Frequently asked questions

Does a trust need to lodge its own tax return?

Yes. A trust lodges an annual trust tax return (TFN Tax Return: Trust), which shows the trust's net income and how it was distributed. Individual beneficiaries include their share of trust income in their personal tax returns. The trust itself does not pay tax on distributed income, but may pay tax at the top marginal rate on undistributed income (or income to non-resident/minor beneficiaries in some cases).

Can a trust be registered for GST?

Yes. A trust that conducts an enterprise and exceeds the $75,000 GST registration threshold must register for GST. The registration is in the trust's name (using the trust's ABN), not the trustee's name.
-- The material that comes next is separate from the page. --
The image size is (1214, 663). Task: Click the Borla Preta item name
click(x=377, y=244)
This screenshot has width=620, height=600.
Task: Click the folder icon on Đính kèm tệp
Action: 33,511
What happens if the trustee resolution is not made by 30 June?

The ATO may treat all undistributed trust net income as assessable to the trustee (at the top marginal rate plus Medicare levy) under section 99A of the Income Tax Assessment Act 1936. This is an avoidable outcome that requires the bookkeeper to close accounts in time for the tax agent to advise the trustee before 30 June.

Are distributions to minors from family trusts taxed differently?

Yes. The Tax Office applies punitive tax rates to distributions of trust income to minors (under 18) under the "kiddie tax" rules in Division 6AA. Certain types of income are exempt (employment income, for example), but passive trust distributions to minors are taxed at 47% up to the relevant threshold. This is a tax agent issue, but bookkeepers should flag any distributions to minor beneficiaries for tax agent review.


This article was last reviewed on 27 May 2026. Trust taxation is complex and changes frequently. Always consult a registered tax agent before making trust distribution decisions. This is general guidance, not specific tax or legal advice.